Garbage Collection in a Serverless World

Crab Cleans Up Old Data Automatically — and Safely

Every push you make stores compressed file data in cloud storage. Over time, as you overwrite files and delete branches, some of that data becomes orphaned — nothing references it anymore, but it still costs you money sitting in S3.

Most version control systems solve this with a long-running server that sweeps unused data in the background. Crab doesn't have a server. Each command is a short-lived CLI process that runs and exits.

So how does cleanup work without a daemon? Crab finds unused data, waits a safety period, then deletes it — like a recycle bin for your cloud bucket. Items are not deleted the moment you "delete" them. By default, recent objects are protected for 24 hours so in-flight operations have time to publish their metadata.

TL;DR

Recycle-bin model: unused data is marked, held past the grace period, then permanently deleted
No server needed: GC runs as a regular CLI command (crab gc) — no daemon, no cron job required
Safe by design: in-flight pushes and clones can never have their data swept out from under them
Worst case is wasted storage: GC never deletes referenced data, even if interrupted mid-run

How Crab Decides What's Garbage

Think of your repository as a family tree. At the top sit your branches — refs like main and release-1.2. Each branch points to commits, which point to files, which point to chunks stored inside compressed archives called xorbs (think of a xorb as a small zip file holding many deduplicated chunks).
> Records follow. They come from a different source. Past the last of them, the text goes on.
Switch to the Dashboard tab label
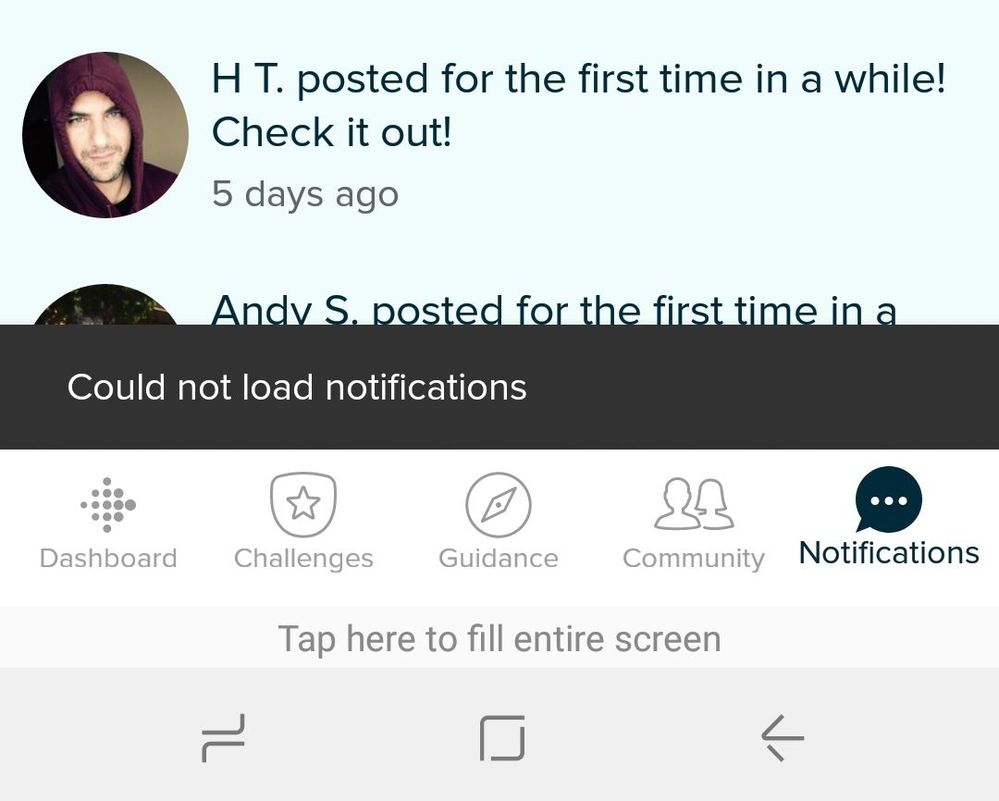 (x=108, y=558)
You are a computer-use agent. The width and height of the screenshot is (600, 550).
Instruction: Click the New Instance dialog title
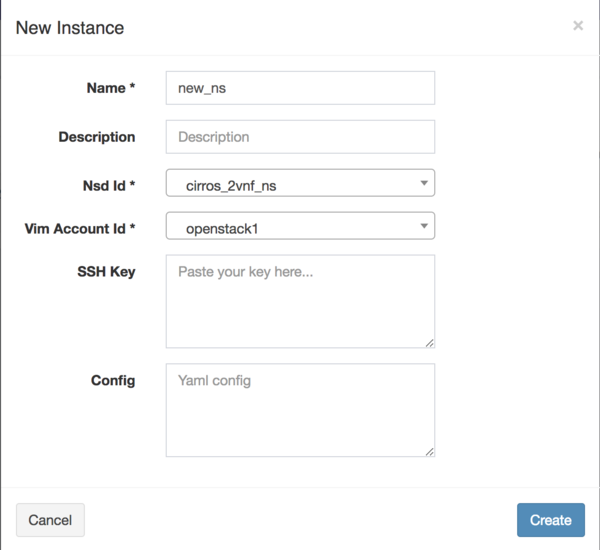70,27
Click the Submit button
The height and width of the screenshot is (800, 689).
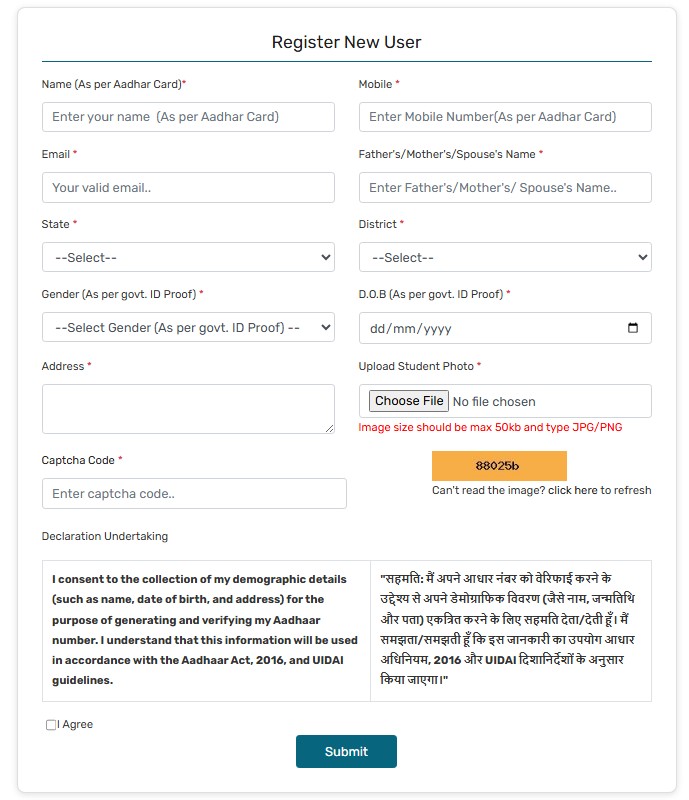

A xorb is live if any branch still needs chunks inside it. GC's only job is to find xorbs nothing depends on anymore — orphans hanging off no branch. Deleted feature branches, force-pushed history, files removed in later commits: all common sources of orphan xorbs that quietly add up over months.

Crab uses a classic two-pass algorithm called mark-sweep, the same approach used in language runtimes like Java and Go. The mark phase walks the reference graph from your branches outward, building a set of every xorb still in use. The sweep phase compares that set against what's actually in cloud storage. Anything not in the live set is a candidate for deletion — but only if it's old enough.

Imagine cleaning out a self-storage unit. First, you make a list of which boxes are still labeled and needed (mark). Then you check when the unlabeled boxes were last touched. If they are past the configured grace window, they are safe to toss (sweep). Anything recent stays because someone might still be in the middle of labeling it.

Why the Wait Matters

You might wonder: why not delete unused data immediately? The answer is concurrency.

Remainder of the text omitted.